O tempo de espera que mais varia é justamente o do rim, que tem a fila mais extensa – são 838 pessoas esperando por um ógão, segundo dados do Registro Brasileiro de Transplantes (RBT). Em média, os receptores aguardam dois anos para a cirurgia. Mas há quem espere muito mais do que a média.

Oito anos
Foi o caso da dona de casa Gildenice Souza Santos, 36, que teve sua busca por um fígado compatível finalizada há 23 dias. Após oito anos se medicando para controlar a cirrose hepática, ela recebeu a notícia de que ganharia um novo fígado. “Eu saí pulando, chorando e abraçando todo mundo. Graças a Deus, agora eu consegui”, conta, aos risos. Agora, a luta de Gildenice será outra: atualmente, ela faz exames duas vezes por semana. Mas os encontros com o médico não terão fim.

A dona de casa explica que é hora de se divertir bastante. “A primeira coisa que eu quero fazer quando estiver mais recuperada é ir à igreja para agradecer a Deus por ter sobrevivido. Tem muita gente que não fica vivo”, disse.

Teve quem recorresse a outros estados na esperança de conseguir o transplante de forma mais rápida. O administrador de empresas Arnaldo Bahia, 36, tinha uma rotina de exercícios físicos diários, como natação, academia e caminhada. Em junho de 2015, ele descobriu que sofria de glomerulonefrite – inflamação do glomérulo, uma unidade funcional do rim, responsável pela remoção do excesso de fluidos do órgão e resíduos da corrente sanguínea.

Ele espera um novo rim em São Paulo, por recomendação médica. “Esperança a gente tem, mas acalmei o coração. Eu já fui chamado três vezes para pré-seleção de transplantes. No início dava como compatível, mas depois não era selecionado. Hoje eu não crio expectativa”, conta, enquanto faz diálise em casa com ajuda da esposa e filhas.

Solidariedade
O percentual de recusa de doaçao nas entrevistas aumentou de 44% para 56% de 2016 para 2017 na Bahia. De acordo com a coordenadora de transplantes da Secretaria de Saúde do Estado da Bahia (Sesab), Rita Pedrosa, falta um investimento no acolhimento das famílias dos possíveis doadores. “Se a família não for bem atendida, quando for abordada, irá dizer não”, diz.

Além de não bater a meta anual de doadores, a Bahia ficou bem abaixo em todas as metas. Era estimada a necessidade de 1.375 transplantes de córnea e somente foram feitas 636 (46%). Dos 917 necessários de rim, apenas 137 (14,9%) foram realizados.

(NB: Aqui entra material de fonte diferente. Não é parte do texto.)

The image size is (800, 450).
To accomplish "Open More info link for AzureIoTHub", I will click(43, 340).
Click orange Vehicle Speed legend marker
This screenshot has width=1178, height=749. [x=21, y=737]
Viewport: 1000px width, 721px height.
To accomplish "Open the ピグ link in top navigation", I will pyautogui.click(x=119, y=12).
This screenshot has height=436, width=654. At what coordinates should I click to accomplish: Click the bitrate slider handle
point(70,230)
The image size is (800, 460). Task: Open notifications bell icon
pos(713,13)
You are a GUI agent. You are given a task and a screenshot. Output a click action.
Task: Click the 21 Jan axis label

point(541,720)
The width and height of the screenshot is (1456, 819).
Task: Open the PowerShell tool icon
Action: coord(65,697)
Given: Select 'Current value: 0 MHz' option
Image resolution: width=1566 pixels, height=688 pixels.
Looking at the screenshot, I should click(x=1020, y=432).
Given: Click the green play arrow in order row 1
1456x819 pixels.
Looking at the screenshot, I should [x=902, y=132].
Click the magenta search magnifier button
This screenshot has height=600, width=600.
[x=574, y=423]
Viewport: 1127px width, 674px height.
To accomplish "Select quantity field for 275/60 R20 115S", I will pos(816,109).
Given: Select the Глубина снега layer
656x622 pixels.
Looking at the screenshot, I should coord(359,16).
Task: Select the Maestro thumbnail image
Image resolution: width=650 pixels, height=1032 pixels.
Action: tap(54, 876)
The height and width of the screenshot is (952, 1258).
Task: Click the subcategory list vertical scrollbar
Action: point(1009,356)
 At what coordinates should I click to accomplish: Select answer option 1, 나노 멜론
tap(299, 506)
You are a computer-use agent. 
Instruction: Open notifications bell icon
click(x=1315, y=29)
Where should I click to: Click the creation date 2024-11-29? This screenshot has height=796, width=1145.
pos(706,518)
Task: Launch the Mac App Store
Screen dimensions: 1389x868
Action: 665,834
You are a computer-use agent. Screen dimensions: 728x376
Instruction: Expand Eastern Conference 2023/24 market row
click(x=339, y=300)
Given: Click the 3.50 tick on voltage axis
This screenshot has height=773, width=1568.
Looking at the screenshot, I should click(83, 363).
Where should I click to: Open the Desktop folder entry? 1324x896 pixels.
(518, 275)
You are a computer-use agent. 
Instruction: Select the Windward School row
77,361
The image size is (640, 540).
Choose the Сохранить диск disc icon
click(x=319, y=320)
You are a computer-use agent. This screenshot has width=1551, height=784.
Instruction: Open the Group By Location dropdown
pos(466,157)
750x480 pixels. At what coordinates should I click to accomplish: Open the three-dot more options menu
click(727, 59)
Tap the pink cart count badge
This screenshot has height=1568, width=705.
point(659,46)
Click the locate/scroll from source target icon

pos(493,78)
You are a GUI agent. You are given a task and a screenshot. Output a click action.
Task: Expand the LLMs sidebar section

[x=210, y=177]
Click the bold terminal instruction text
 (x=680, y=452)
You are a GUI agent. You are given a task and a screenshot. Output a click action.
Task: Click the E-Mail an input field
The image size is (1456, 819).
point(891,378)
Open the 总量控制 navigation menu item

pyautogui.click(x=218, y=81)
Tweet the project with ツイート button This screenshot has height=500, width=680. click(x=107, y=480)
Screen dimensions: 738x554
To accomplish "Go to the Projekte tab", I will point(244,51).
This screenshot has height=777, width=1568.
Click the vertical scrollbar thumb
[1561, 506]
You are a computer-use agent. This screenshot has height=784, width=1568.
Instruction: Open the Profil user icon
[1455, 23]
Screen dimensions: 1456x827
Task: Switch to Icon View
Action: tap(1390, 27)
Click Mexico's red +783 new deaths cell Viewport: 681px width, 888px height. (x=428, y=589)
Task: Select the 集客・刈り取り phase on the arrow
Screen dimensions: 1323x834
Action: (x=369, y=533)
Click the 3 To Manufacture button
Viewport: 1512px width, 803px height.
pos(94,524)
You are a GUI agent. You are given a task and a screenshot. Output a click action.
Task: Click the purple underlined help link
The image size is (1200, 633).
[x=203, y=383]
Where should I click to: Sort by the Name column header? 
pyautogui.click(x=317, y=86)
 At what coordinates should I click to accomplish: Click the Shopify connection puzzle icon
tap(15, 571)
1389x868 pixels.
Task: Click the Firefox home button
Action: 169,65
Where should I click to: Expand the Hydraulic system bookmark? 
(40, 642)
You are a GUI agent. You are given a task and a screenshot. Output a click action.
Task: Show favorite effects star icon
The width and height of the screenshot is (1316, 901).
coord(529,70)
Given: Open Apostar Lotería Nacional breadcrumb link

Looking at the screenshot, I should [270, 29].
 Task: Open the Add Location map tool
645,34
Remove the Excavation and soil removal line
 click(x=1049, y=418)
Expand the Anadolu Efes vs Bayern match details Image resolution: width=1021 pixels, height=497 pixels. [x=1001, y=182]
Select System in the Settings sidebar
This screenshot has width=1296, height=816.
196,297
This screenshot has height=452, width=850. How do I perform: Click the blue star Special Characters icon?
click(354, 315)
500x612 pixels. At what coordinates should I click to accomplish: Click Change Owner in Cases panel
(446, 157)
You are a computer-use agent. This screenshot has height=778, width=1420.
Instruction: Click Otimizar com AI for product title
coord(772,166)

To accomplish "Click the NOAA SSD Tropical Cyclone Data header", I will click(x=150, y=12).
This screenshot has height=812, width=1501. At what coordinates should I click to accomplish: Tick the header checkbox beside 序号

Junto com campanhas de conscientização, a Sesab ofereceu um curso de abordagem familiar para seus membros. “Quando a pessoa morre, ela perde temperatura corporal automaticamente. Então, é preciso que o corpo seja mantido na UTI, aquecido com manta térmica e olhado com atenção. Ele não é um morto, é um gerador de vida que pode salvar outras pessoas”, salienta. A doação dos órgãos de uma pessoa falecida pode ajudar até 25 doentes.

Desejo por ‘corpo íntegro’ motiva recusas de doações
Somente no ano passado, dos 493 potenciais doadores de órgãos identificados na Bahia, 196 acabaram descartados por conta da recusa de familiares em doar os órgãos. A taxa de recusa de 62% foi a quarta maior do Brasil, perdendo apenas para Mato Grosso (80%), Sergipe (74%) e Maranhão (64%). Nesse quesito, a Bahia empatou com Goiás, que também teve 62% de recusa dos potenciais doadores.

Os motivos para recusa são os mais diversos. No entanto, de acordo com dados da Coordenação Estadual de Transplantes (CET), ligada à Secretaria de Saúde do Estado da Bahia (Sesab), a maioria dos casos de recusa em doar os órgãos ocorreu porque os familiares do doador desejavam receber o corpo íntegro – 40 casos. Em segundo lugar – 39 casos – houve recusa porque a pessoa não era doadora em vida.

Em 32 casos, a família foi contra a doação. Em outros 26, os parentes não aceitaram aguardar o processo de captação dos órgãos para a doação. Depois aparecem as situações em que a causa da morte não foi registrada (20) e aqueles em que não houve consenso entre os familiares (16). Somente em dez casos houve recusa por  questões religiosas.

Houve recusa, ainda, em oito casos, por descontentamento com o atendimento do hospital, dois casos em que a família desconhecia o desejo do doador, mais duas situações em que não acreditavam no diagnóstico médico. Por fim, houve um caso em que havia sentimento de culpa em relação à morte.